BEGIN

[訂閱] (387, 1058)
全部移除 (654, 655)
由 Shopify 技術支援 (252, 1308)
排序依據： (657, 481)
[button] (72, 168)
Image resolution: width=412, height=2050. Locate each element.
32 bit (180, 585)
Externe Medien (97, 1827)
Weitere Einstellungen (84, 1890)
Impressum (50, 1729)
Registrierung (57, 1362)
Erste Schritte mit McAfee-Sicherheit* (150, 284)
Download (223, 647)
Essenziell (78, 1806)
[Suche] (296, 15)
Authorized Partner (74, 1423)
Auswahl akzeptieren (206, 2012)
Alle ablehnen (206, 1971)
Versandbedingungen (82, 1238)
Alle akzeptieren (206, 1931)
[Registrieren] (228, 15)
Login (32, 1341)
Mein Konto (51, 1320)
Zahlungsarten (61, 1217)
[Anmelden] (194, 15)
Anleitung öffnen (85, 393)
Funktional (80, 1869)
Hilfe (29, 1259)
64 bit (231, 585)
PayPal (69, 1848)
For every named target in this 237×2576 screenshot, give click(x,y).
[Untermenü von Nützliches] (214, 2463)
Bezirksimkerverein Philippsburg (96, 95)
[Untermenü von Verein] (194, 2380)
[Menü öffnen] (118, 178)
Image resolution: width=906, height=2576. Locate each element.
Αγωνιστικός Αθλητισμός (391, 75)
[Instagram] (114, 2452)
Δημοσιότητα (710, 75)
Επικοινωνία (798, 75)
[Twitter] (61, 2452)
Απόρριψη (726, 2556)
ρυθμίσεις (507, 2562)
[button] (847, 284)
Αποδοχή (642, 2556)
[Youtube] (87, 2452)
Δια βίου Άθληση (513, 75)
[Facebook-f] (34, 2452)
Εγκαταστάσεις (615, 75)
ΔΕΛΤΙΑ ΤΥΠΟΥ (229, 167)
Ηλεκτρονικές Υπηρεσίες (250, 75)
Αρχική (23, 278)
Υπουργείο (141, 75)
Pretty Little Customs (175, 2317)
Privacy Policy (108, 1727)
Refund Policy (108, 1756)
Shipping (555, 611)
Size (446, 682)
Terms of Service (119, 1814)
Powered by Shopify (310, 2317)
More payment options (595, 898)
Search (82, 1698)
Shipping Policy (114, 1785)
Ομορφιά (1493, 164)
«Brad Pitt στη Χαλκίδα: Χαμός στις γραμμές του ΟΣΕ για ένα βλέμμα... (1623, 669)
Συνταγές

END

All of the records above are to be set down again exactly.

[訂閱] (387, 1058)
全部移除 (654, 655)
由 Shopify 技術支援 (252, 1308)
排序依據： (657, 481)
[button] (72, 168)
Image resolution: width=412, height=2050. Locate each element.
32 bit (180, 585)
Externe Medien (97, 1827)
Weitere Einstellungen (84, 1890)
Impressum (50, 1729)
Registrierung (57, 1362)
Erste Schritte mit McAfee-Sicherheit* (150, 284)
Download (223, 647)
Essenziell (78, 1806)
[Suche] (296, 15)
Authorized Partner (74, 1423)
Auswahl akzeptieren (206, 2012)
Alle ablehnen (206, 1971)
Versandbedingungen (82, 1238)
Alle akzeptieren (206, 1931)
[Registrieren] (228, 15)
Login (32, 1341)
Mein Konto (51, 1320)
Zahlungsarten (61, 1217)
[Anmelden] (194, 15)
Anleitung öffnen (85, 393)
Funktional (80, 1869)
Hilfe (29, 1259)
64 bit (231, 585)
PayPal (69, 1848)
For every named target in this 237×2576 screenshot, give click(x,y).
[Untermenü von Nützliches] (214, 2463)
Bezirksimkerverein Philippsburg (96, 95)
[Untermenü von Verein] (194, 2380)
[Menü öffnen] (118, 178)
Image resolution: width=906, height=2576. Locate each element.
Αγωνιστικός Αθλητισμός (391, 75)
[Instagram] (114, 2452)
Δημοσιότητα (710, 75)
Επικοινωνία (798, 75)
[Twitter] (61, 2452)
Απόρριψη (726, 2556)
ρυθμίσεις (507, 2562)
[button] (847, 284)
Αποδοχή (642, 2556)
[Youtube] (87, 2452)
Δια βίου Άθληση (513, 75)
[Facebook-f] (34, 2452)
Εγκαταστάσεις (615, 75)
ΔΕΛΤΙΑ ΤΥΠΟΥ (229, 167)
Ηλεκτρονικές Υπηρεσίες (250, 75)
Αρχική (23, 278)
Υπουργείο (141, 75)
Pretty Little Customs (175, 2317)
Privacy Policy (108, 1727)
Refund Policy (108, 1756)
Shipping (555, 611)
Size (446, 682)
Terms of Service (119, 1814)
Powered by Shopify (310, 2317)
More payment options (595, 898)
Search (82, 1698)
Shipping Policy (114, 1785)
Ομορφιά (1493, 164)
«Brad Pitt στη Χαλκίδα: Χαμός στις γραμμές του ΟΣΕ για ένα βλέμμα... (1623, 669)
Συνταγές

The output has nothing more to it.